Personal information
- Full name: Giovanni Cusatis
- Date of birth: 1 February 1967 (age 59)
- Place of birth: Milan, Italy
- Position: Midfielder

Team information
- Current team: Alcione (head coach)

Youth career
- Pro Lissone

Senior career*
- Years: Team / Apps / (Gls)
- 1985–1986: Pro Lissone
- 1986–1987: Solbiatese
- 1987–1988: Pavia
- 1988–1989: Teramo / 32 / (2)
- 1989–1991: Casarano
- 1991–1992: Siracusa / 31 / (3)
- 1992–1994: Novara / 27+ / (0+)
- 1994–1998: Legnano / 96 / (1)
- 1998–2000: Oggiono
- 2000–2001: Pro Lissone

Managerial career
- 2005–2006: Como (technique coach)
- 2006–2007: Caronnese
- 2008–2009: Legnano (assistant)
- 2009–2011: Pro Patria (assistant)
- 2011–2002: Pro Patria
- 2012–2013: Alessandria
- 2013–2014: Watford (assistant)
- 2014–2015: Catania (assistant)
- 2015: Carpi (technique coach)
- 2016–2017: Fano
- 2017–2018: Milano City
- 2018–2019: Levadiakos (assistant)
- 2020: Legnano
- 2021–: Alcione

= Giovanni Cusatis =

Italian footballer and coach

Giovanni Cusatis (born 1 February 1967) is a retired Italian football player, now a coach, currently in charge of club Alcione.

==Playing career==
Cusatis began playing football in Pro Lissone, in Lombardia regional leagues; he spent almost all of his career in Serie C1 and C2.
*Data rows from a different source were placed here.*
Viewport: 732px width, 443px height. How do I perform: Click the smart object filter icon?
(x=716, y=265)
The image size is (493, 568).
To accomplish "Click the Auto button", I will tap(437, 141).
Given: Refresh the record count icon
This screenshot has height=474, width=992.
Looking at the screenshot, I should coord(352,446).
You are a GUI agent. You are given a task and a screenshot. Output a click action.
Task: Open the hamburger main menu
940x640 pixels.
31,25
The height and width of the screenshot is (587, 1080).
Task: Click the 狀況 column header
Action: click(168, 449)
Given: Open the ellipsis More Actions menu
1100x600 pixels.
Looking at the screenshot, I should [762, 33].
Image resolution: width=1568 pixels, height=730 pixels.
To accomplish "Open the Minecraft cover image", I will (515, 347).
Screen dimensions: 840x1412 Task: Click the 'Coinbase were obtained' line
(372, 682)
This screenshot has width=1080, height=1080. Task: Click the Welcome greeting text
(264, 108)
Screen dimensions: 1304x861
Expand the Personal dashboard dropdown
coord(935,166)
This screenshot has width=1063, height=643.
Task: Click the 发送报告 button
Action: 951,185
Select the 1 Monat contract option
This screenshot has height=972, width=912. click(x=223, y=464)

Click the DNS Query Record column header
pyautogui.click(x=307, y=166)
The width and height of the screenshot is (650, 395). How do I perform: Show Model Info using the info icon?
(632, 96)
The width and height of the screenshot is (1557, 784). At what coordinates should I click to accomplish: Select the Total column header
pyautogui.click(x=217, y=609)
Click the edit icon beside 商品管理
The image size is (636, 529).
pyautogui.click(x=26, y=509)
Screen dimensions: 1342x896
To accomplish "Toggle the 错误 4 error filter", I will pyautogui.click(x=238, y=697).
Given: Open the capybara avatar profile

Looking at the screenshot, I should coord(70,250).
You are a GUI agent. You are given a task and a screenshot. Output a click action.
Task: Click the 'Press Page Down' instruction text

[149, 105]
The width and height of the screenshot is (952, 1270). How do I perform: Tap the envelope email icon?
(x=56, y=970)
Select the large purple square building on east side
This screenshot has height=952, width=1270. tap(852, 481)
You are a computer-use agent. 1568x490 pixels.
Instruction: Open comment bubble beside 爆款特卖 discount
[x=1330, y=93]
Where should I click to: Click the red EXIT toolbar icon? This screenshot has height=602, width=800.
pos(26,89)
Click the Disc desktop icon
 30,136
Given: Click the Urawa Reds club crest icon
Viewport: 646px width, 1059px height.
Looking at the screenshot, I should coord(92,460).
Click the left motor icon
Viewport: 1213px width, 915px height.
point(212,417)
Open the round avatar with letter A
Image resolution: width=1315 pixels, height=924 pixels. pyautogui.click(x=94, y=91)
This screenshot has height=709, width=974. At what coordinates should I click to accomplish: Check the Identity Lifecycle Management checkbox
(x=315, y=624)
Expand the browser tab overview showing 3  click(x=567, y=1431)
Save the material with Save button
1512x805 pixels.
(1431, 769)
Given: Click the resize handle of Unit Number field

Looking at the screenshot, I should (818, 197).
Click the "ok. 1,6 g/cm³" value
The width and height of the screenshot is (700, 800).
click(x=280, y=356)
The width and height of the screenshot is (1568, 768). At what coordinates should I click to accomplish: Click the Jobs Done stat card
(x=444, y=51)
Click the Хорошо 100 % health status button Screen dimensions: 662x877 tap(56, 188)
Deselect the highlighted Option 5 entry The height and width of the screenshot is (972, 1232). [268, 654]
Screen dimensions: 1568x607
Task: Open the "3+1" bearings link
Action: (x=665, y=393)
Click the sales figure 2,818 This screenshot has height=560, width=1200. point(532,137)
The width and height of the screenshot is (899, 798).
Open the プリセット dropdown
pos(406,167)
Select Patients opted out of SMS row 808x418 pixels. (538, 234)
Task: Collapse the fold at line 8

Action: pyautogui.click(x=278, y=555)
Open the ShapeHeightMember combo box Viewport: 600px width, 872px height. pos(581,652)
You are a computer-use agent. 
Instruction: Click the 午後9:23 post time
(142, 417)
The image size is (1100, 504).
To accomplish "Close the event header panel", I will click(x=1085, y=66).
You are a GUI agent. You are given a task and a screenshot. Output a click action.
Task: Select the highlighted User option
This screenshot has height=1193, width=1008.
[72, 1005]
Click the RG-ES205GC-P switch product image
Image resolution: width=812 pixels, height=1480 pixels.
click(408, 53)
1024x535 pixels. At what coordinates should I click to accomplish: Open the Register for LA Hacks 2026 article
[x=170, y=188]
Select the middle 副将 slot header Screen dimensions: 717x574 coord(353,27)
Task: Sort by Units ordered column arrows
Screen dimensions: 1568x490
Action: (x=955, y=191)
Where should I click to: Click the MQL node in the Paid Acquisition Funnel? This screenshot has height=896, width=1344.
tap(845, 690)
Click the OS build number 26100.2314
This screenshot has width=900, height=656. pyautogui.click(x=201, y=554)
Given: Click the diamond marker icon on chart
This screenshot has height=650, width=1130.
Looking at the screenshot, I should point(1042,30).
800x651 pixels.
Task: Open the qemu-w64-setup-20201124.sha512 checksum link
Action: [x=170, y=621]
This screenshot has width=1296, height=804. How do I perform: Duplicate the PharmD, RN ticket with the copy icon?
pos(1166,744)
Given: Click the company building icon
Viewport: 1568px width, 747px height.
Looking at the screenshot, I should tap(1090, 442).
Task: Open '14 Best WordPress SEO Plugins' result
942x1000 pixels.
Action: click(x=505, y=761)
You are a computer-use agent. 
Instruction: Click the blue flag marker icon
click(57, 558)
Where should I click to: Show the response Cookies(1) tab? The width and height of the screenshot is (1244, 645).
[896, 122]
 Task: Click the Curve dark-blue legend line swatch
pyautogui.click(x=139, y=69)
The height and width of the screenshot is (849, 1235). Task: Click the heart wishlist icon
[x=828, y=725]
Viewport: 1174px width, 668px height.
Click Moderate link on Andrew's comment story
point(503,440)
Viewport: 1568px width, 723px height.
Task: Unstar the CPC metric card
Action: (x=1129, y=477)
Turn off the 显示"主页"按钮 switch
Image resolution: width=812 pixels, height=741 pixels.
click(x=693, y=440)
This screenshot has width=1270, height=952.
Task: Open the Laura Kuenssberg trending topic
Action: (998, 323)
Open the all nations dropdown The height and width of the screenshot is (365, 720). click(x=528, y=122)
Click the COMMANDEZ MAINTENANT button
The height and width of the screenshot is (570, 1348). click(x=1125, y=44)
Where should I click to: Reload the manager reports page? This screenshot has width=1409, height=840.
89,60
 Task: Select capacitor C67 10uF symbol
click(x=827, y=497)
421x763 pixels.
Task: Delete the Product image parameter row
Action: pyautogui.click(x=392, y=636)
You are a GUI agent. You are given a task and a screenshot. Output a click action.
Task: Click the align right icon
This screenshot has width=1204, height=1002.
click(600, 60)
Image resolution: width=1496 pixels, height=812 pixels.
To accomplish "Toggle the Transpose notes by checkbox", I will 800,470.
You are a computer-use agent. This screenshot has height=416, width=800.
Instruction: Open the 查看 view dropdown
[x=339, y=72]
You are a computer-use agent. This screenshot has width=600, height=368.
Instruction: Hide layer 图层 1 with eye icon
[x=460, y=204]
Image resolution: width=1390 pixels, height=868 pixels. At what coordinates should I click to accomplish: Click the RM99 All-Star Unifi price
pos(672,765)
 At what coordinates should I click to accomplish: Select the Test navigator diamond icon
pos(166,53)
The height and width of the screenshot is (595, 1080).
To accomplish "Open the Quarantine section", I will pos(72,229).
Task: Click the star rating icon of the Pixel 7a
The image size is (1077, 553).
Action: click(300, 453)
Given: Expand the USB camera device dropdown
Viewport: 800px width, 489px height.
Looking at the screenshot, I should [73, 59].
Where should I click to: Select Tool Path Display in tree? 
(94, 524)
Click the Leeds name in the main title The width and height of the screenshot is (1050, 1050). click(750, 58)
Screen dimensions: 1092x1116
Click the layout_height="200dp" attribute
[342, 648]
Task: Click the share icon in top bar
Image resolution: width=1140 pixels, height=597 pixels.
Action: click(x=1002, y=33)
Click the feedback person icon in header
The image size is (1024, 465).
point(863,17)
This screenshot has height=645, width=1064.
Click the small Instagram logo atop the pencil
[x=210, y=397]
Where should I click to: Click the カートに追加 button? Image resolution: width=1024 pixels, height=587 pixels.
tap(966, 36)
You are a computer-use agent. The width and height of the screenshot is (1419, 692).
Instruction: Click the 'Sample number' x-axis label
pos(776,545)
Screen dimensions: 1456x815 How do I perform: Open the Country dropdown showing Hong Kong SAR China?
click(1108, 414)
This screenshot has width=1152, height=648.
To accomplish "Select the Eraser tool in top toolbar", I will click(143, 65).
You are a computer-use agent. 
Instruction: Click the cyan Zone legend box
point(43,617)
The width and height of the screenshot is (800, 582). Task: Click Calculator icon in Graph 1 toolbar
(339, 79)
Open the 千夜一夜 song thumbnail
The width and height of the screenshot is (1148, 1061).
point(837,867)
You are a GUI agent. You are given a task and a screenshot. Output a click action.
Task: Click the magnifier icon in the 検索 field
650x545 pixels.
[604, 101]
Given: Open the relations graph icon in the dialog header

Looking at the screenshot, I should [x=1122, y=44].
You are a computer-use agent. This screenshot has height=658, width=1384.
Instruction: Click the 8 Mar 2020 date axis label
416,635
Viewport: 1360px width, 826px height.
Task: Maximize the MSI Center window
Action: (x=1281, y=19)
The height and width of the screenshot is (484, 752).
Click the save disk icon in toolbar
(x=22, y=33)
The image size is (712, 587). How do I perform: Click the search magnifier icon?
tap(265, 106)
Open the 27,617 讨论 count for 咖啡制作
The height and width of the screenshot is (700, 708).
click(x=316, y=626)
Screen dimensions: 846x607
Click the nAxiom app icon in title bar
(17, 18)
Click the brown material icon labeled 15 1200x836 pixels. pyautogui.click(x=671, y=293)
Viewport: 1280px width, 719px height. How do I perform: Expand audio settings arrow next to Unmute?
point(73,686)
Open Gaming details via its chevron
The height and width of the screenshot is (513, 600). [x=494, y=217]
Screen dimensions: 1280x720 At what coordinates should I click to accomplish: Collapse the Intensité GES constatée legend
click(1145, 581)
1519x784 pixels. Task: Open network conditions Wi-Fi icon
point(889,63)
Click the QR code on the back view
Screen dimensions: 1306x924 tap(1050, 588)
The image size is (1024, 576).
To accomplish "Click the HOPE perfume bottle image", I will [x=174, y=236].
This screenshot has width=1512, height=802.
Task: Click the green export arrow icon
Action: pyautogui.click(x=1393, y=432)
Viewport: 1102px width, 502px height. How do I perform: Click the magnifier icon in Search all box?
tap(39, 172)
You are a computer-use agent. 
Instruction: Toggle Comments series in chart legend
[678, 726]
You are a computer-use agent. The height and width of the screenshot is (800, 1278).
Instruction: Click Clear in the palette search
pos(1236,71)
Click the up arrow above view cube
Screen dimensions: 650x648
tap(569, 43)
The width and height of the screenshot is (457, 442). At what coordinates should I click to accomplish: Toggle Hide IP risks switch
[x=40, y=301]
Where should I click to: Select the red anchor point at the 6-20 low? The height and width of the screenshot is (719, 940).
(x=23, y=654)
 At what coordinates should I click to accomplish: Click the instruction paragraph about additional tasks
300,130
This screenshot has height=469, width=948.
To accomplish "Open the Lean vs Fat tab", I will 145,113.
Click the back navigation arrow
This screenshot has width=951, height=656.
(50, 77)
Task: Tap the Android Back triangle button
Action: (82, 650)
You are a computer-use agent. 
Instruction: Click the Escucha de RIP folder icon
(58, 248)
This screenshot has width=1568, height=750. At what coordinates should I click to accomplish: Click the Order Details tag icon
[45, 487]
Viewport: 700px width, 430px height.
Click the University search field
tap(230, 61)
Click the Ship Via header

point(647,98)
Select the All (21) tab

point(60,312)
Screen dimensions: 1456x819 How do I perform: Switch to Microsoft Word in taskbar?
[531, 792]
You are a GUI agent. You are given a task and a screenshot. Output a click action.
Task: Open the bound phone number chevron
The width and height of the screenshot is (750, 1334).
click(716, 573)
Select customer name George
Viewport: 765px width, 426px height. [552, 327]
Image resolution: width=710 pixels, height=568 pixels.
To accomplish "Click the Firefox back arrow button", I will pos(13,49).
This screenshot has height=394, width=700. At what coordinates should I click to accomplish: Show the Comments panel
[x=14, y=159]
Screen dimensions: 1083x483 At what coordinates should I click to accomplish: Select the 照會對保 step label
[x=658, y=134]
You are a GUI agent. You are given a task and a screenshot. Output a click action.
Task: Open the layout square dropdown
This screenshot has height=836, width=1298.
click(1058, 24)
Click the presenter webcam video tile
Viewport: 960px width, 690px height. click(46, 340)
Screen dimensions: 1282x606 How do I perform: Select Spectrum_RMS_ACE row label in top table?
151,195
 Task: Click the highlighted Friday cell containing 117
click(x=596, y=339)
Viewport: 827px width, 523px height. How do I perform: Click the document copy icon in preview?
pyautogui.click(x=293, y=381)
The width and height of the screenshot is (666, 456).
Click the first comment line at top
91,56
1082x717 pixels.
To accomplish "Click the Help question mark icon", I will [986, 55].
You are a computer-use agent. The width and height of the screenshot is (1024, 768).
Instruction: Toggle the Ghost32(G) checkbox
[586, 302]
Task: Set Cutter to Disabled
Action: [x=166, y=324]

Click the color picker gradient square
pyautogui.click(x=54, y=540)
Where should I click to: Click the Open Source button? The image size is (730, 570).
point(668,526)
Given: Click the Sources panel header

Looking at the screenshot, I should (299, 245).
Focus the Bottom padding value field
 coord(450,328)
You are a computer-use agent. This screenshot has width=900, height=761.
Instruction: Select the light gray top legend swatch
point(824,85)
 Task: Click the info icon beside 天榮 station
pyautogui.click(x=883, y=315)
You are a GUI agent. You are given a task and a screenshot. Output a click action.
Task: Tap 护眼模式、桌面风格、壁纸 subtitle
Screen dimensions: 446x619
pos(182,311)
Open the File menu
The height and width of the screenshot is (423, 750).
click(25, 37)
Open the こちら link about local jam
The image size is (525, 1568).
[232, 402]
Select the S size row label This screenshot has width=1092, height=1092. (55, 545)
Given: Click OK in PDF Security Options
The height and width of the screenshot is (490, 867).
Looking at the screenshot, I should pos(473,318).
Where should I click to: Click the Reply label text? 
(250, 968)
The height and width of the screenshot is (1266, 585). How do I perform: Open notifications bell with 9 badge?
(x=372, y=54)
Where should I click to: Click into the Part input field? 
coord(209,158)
He played both as a center midfielder and winger.

===Coaching career===
In 2005, he entered Giacomo Gattuso's staff; then he trained Caronnese and later joined Attilio Lombardo at Legnano.

In 2011–12 he had been hired by Pro Patria as head coach: the team, which had to recuperate an 11 points-deduction due to financial irregularities, ended the tournament at a remarkable 7th place (could have been the winner if it wasn't for the amends).

In 2012–13 season he signed for Alessandria, in Lega Pro Seconda Divisione.

On 18 December 2013, Cusatis was confirmed as one of Giuseppe Sannino's new assistant coaches at Watford.

In 2021, Cusatis took over at Alcione in the Serie D league. With them, he ended the club's 2022–23 Serie D campaign in second place and then won the resulting playoff tournament; however, the club was not admitted to Serie C in the end due to stadium regulations. He then won promotion to Serie C in 2024, being successively confirmed for Alcione's debut season in professionalism.

==Bibliography==
- Almanacco illustrato del Calcio, editions 1990–1999, Modena, Panini.